What the exercise asks >> Can you quote, word for word, every line from the first line of the records below through the line containing "The height and width of the screenshot is (739, 869).", and nothing else?

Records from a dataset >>
BEGIN

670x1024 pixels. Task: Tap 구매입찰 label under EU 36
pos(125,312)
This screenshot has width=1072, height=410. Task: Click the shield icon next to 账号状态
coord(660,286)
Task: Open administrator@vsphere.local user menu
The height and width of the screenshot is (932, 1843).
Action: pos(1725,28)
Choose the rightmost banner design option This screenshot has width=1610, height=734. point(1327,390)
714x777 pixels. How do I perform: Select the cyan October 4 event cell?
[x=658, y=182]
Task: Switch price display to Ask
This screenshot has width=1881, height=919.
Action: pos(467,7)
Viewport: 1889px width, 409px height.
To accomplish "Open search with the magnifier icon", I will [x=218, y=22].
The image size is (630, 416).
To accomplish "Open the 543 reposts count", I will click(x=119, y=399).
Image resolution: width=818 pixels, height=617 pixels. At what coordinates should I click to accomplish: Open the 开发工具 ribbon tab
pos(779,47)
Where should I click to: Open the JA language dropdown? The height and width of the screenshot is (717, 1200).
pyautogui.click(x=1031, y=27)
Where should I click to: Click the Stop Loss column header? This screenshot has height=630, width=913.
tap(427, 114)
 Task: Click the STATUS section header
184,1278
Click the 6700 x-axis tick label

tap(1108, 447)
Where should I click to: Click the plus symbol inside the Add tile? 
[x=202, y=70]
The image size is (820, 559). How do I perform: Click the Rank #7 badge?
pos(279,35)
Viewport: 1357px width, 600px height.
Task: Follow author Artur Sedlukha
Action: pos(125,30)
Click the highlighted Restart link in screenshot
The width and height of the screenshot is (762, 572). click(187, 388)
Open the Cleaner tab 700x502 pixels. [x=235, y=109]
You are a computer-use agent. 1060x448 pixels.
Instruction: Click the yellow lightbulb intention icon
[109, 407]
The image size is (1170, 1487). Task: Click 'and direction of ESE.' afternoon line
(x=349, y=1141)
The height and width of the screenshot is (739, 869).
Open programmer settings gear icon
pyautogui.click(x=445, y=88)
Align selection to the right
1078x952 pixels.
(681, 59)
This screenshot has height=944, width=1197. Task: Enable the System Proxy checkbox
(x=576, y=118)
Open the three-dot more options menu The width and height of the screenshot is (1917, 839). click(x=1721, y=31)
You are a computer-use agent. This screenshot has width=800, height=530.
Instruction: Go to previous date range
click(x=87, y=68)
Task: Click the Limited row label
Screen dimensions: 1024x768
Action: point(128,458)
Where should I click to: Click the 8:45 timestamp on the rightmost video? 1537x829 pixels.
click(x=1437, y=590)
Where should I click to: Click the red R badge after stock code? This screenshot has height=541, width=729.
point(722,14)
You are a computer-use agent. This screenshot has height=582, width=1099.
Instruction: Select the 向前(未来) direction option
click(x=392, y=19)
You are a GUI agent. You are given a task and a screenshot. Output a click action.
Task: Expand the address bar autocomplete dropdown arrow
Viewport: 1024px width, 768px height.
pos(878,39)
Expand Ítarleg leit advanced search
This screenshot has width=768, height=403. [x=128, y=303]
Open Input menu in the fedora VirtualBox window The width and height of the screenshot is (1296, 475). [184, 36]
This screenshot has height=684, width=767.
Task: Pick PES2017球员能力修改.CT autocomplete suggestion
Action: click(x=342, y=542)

END

Completed task >>
670x1024 pixels. Task: Tap 구매입찰 label under EU 36
pos(125,312)
This screenshot has width=1072, height=410. Task: Click the shield icon next to 账号状态
coord(660,286)
Task: Open administrator@vsphere.local user menu
The height and width of the screenshot is (932, 1843).
Action: pos(1725,28)
Choose the rightmost banner design option This screenshot has width=1610, height=734. point(1327,390)
714x777 pixels. How do I perform: Select the cyan October 4 event cell?
[x=658, y=182]
Task: Switch price display to Ask
This screenshot has width=1881, height=919.
Action: pos(467,7)
Viewport: 1889px width, 409px height.
To accomplish "Open search with the magnifier icon", I will [x=218, y=22].
The image size is (630, 416).
To accomplish "Open the 543 reposts count", I will click(x=119, y=399).
Image resolution: width=818 pixels, height=617 pixels. At what coordinates should I click to accomplish: Open the 开发工具 ribbon tab
pos(779,47)
Where should I click to: Open the JA language dropdown? The height and width of the screenshot is (717, 1200).
pyautogui.click(x=1031, y=27)
Where should I click to: Click the Stop Loss column header? This screenshot has height=630, width=913.
tap(427, 114)
 Task: Click the STATUS section header
184,1278
Click the 6700 x-axis tick label

tap(1108, 447)
Where should I click to: Click the plus symbol inside the Add tile? 
[x=202, y=70]
The image size is (820, 559). How do I perform: Click the Rank #7 badge?
pos(279,35)
Viewport: 1357px width, 600px height.
Task: Follow author Artur Sedlukha
Action: pos(125,30)
Click the highlighted Restart link in screenshot
The width and height of the screenshot is (762, 572). click(187, 388)
Open the Cleaner tab 700x502 pixels. [x=235, y=109]
You are a computer-use agent. 1060x448 pixels.
Instruction: Click the yellow lightbulb intention icon
[109, 407]
The image size is (1170, 1487). Task: Click 'and direction of ESE.' afternoon line
(x=349, y=1141)
The height and width of the screenshot is (739, 869).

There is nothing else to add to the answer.